Provided data below:
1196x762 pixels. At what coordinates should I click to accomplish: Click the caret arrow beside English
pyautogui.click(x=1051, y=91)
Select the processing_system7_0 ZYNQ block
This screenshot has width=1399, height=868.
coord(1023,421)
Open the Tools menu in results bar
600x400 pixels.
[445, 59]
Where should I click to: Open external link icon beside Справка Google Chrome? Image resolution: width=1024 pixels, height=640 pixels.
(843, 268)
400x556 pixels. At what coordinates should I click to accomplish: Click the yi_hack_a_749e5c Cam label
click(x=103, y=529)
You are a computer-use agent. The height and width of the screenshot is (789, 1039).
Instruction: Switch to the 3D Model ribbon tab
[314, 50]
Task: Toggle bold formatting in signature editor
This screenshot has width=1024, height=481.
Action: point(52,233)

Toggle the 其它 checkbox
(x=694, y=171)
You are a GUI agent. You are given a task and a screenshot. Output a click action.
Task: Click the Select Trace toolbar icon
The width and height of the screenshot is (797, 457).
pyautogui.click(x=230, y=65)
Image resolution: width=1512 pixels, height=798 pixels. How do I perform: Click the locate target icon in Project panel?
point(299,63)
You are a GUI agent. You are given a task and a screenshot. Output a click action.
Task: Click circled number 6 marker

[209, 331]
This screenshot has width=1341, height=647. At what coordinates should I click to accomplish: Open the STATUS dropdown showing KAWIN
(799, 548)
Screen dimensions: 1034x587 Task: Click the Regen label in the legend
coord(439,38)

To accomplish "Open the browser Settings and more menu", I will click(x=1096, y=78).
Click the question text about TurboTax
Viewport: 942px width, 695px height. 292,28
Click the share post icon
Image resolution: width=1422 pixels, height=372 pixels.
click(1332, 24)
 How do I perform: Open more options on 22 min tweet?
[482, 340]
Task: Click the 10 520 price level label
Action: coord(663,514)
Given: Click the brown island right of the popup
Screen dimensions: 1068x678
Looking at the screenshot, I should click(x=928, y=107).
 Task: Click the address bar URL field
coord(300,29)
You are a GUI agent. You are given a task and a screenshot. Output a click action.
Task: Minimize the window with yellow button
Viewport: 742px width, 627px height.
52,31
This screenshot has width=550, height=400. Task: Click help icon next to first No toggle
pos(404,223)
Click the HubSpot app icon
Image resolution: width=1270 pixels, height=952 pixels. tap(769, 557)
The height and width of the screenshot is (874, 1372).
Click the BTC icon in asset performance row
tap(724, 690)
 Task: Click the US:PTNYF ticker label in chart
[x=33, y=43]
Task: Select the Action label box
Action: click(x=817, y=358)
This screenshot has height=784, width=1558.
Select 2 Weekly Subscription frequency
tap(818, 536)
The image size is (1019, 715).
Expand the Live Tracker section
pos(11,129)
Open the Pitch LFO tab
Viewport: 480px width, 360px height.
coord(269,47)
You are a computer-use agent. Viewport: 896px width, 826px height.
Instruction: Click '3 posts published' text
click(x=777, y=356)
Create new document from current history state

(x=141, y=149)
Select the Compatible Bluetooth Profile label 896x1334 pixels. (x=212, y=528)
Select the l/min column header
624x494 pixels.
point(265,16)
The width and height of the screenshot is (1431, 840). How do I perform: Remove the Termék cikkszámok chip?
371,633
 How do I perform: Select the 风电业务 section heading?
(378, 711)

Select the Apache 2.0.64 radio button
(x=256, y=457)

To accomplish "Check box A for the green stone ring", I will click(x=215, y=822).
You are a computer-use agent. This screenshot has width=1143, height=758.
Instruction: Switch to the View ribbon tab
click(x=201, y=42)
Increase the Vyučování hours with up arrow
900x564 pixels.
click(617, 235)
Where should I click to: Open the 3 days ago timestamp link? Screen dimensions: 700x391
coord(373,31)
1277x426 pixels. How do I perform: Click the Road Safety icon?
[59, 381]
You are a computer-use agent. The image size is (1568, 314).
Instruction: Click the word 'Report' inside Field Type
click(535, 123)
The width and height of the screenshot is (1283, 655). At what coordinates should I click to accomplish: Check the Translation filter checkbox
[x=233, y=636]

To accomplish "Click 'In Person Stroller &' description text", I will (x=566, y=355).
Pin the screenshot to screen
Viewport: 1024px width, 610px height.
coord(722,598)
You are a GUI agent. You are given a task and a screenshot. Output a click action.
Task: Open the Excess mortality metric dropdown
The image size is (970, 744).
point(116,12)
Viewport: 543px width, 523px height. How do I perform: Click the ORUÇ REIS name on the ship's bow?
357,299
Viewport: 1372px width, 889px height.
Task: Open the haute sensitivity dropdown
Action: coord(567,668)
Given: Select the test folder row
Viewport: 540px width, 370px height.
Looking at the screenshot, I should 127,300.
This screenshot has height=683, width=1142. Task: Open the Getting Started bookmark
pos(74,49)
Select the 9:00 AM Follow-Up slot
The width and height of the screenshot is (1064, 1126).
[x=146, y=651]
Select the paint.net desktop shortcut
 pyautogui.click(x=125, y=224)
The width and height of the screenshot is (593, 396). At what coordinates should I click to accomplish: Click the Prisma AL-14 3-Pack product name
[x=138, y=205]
End of Provided data.
» **Assigned task**
The records shown above should be given again word for word.

» **Answer to the exercise**
1196x762 pixels. At what coordinates should I click to accomplish: Click the caret arrow beside English
pyautogui.click(x=1051, y=91)
Select the processing_system7_0 ZYNQ block
This screenshot has width=1399, height=868.
coord(1023,421)
Open the Tools menu in results bar
600x400 pixels.
[445, 59]
Where should I click to: Open external link icon beside Справка Google Chrome? Image resolution: width=1024 pixels, height=640 pixels.
(843, 268)
400x556 pixels. At what coordinates should I click to accomplish: Click the yi_hack_a_749e5c Cam label
click(x=103, y=529)
You are a computer-use agent. The height and width of the screenshot is (789, 1039).
Instruction: Switch to the 3D Model ribbon tab
[314, 50]
Task: Toggle bold formatting in signature editor
This screenshot has width=1024, height=481.
Action: point(52,233)

Toggle the 其它 checkbox
(x=694, y=171)
You are a GUI agent. You are given a task and a screenshot. Output a click action.
Task: Click the Select Trace toolbar icon
The width and height of the screenshot is (797, 457).
pyautogui.click(x=230, y=65)
Image resolution: width=1512 pixels, height=798 pixels. How do I perform: Click the locate target icon in Project panel?
point(299,63)
You are a GUI agent. You are given a task and a screenshot. Output a click action.
Task: Click circled number 6 marker

[209, 331]
This screenshot has width=1341, height=647. At what coordinates should I click to accomplish: Open the STATUS dropdown showing KAWIN
(799, 548)
Screen dimensions: 1034x587 Task: Click the Regen label in the legend
coord(439,38)

To accomplish "Open the browser Settings and more menu", I will click(x=1096, y=78).
Click the question text about TurboTax
Viewport: 942px width, 695px height. 292,28
Click the share post icon
Image resolution: width=1422 pixels, height=372 pixels.
click(1332, 24)
 How do I perform: Open more options on 22 min tweet?
[482, 340]
Task: Click the 10 520 price level label
Action: coord(663,514)
Given: Click the brown island right of the popup
Screen dimensions: 1068x678
Looking at the screenshot, I should click(x=928, y=107).
 Task: Click the address bar URL field
coord(300,29)
You are a GUI agent. You are given a task and a screenshot. Output a click action.
Task: Minimize the window with yellow button
Viewport: 742px width, 627px height.
52,31
This screenshot has width=550, height=400. Task: Click help icon next to first No toggle
pos(404,223)
Click the HubSpot app icon
Image resolution: width=1270 pixels, height=952 pixels. tap(769, 557)
The height and width of the screenshot is (874, 1372).
Click the BTC icon in asset performance row
tap(724, 690)
 Task: Click the US:PTNYF ticker label in chart
[x=33, y=43]
Task: Select the Action label box
Action: click(x=817, y=358)
This screenshot has height=784, width=1558.
Select 2 Weekly Subscription frequency
tap(818, 536)
The image size is (1019, 715).
Expand the Live Tracker section
pos(11,129)
Open the Pitch LFO tab
Viewport: 480px width, 360px height.
coord(269,47)
You are a computer-use agent. Viewport: 896px width, 826px height.
Instruction: Click '3 posts published' text
click(x=777, y=356)
Create new document from current history state

(x=141, y=149)
Select the Compatible Bluetooth Profile label 896x1334 pixels. (x=212, y=528)
Select the l/min column header
624x494 pixels.
point(265,16)
The width and height of the screenshot is (1431, 840). How do I perform: Remove the Termék cikkszámok chip?
371,633
 How do I perform: Select the 风电业务 section heading?
(378, 711)

Select the Apache 2.0.64 radio button
(x=256, y=457)

To accomplish "Check box A for the green stone ring", I will click(x=215, y=822).
You are a computer-use agent. This screenshot has width=1143, height=758.
Instruction: Switch to the View ribbon tab
click(x=201, y=42)
Increase the Vyučování hours with up arrow
900x564 pixels.
click(617, 235)
Where should I click to: Open the 3 days ago timestamp link? Screen dimensions: 700x391
coord(373,31)
1277x426 pixels. How do I perform: Click the Road Safety icon?
[59, 381]
You are a computer-use agent. The image size is (1568, 314).
Instruction: Click the word 'Report' inside Field Type
click(535, 123)
The width and height of the screenshot is (1283, 655). At what coordinates should I click to accomplish: Check the Translation filter checkbox
[x=233, y=636]

To accomplish "Click 'In Person Stroller &' description text", I will (x=566, y=355).
Pin the screenshot to screen
Viewport: 1024px width, 610px height.
coord(722,598)
You are a GUI agent. You are given a task and a screenshot. Output a click action.
Task: Open the Excess mortality metric dropdown
The image size is (970, 744).
point(116,12)
Viewport: 543px width, 523px height. How do I perform: Click the ORUÇ REIS name on the ship's bow?
357,299
Viewport: 1372px width, 889px height.
Task: Open the haute sensitivity dropdown
Action: coord(567,668)
Given: Select the test folder row
Viewport: 540px width, 370px height.
Looking at the screenshot, I should 127,300.
This screenshot has height=683, width=1142. Task: Open the Getting Started bookmark
pos(74,49)
Select the 9:00 AM Follow-Up slot
The width and height of the screenshot is (1064, 1126).
[x=146, y=651]
Select the paint.net desktop shortcut
 pyautogui.click(x=125, y=224)
The width and height of the screenshot is (593, 396). At what coordinates should I click to accomplish: Click the Prisma AL-14 3-Pack product name
[x=138, y=205]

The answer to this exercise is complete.